— Стой! — крикнул я и кинулся вперед. Фигура резко обернулась и, быстро вскочив на ноги, бросилась прочь с места своего преступления. Выбиваясь из сил, я свернул в тот же переулок, куда только что свернула фигура; переулок был темный, пустой и расходился на несколько широких улиц, переплетающихся с другими подобными улицами, а те в свою очередь еще с другими, и так бесконечно. Я остановился и, задыхаясь от нехватки воздуха, с горечью констатировал, что я его упустил. Однако мне удалось разглядеть на преступнике длинную одежду — скорей всего и вправду подрясник, но это обстоятельство никак не меняло дела, а только запутывало его в большой и сложный клубок.

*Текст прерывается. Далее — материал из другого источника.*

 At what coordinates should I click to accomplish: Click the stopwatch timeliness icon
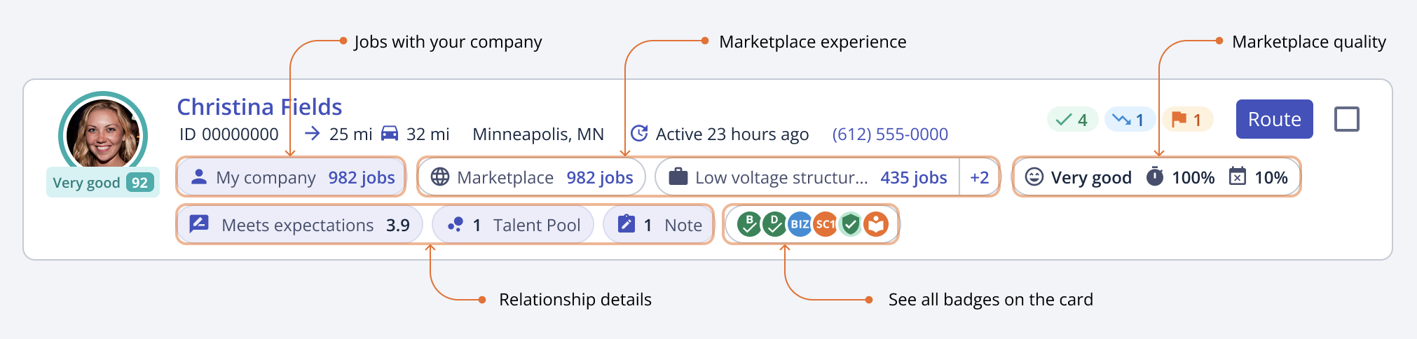click(x=1155, y=177)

Немного отдышавшись, я вернулся к месту преступления. На холодной дороге лежало все еще теплое тело женщины. Наклонившись и присмотревшись, я узнал в ней миссис Кроун! Да, да, ту самую миссис Кроун из рыбной лавки. Картина все также ничем не отличалась: раны в форме креста на руках, стопах и лбу, перерезанное горло от уха до уха и надпись. На сей раз надпись была иной, нежели на остальных телах. Я достал из кармана спичечный коробок и, чиркнув спичкой, поднес ее как можно ближе к телу, чтобы прочитать оставленную на груди жертвы надпись. «И поставь преграду в гортани твоей, если ты алчен». Для меня, как для человека, общавшегося с миссис Кроун, значение этой надписи было вполне очевидным. Апостол видел в ней один из смертных грехов, а именно — алчность. Конечно, меня это покоробило еще тогда, когда я приходил к ней в рыбную лавку. Признаться по правде, миссис Кроун производила не самое приятное впечатление при жизни, а сейчас и подавно. Несмотря на удачу оказаться первым на месте преступления, рассмотреть здесь что-либо было практически невозможно. Спичек у меня оставалось ровно три штуки, так что этого все равно не хватило бы на осмотр места преступления, да и дожидаться полиции, и тем более доктора Прайса, который, как мне думается, спит и видит, как бы усадить меня за решетку или избавиться еще каким-нибудь другим методом, не было никакого. Посему, укутавшись поплотней в свой плащ, я скрылся среди ночной тьмы, средь пустых переулков.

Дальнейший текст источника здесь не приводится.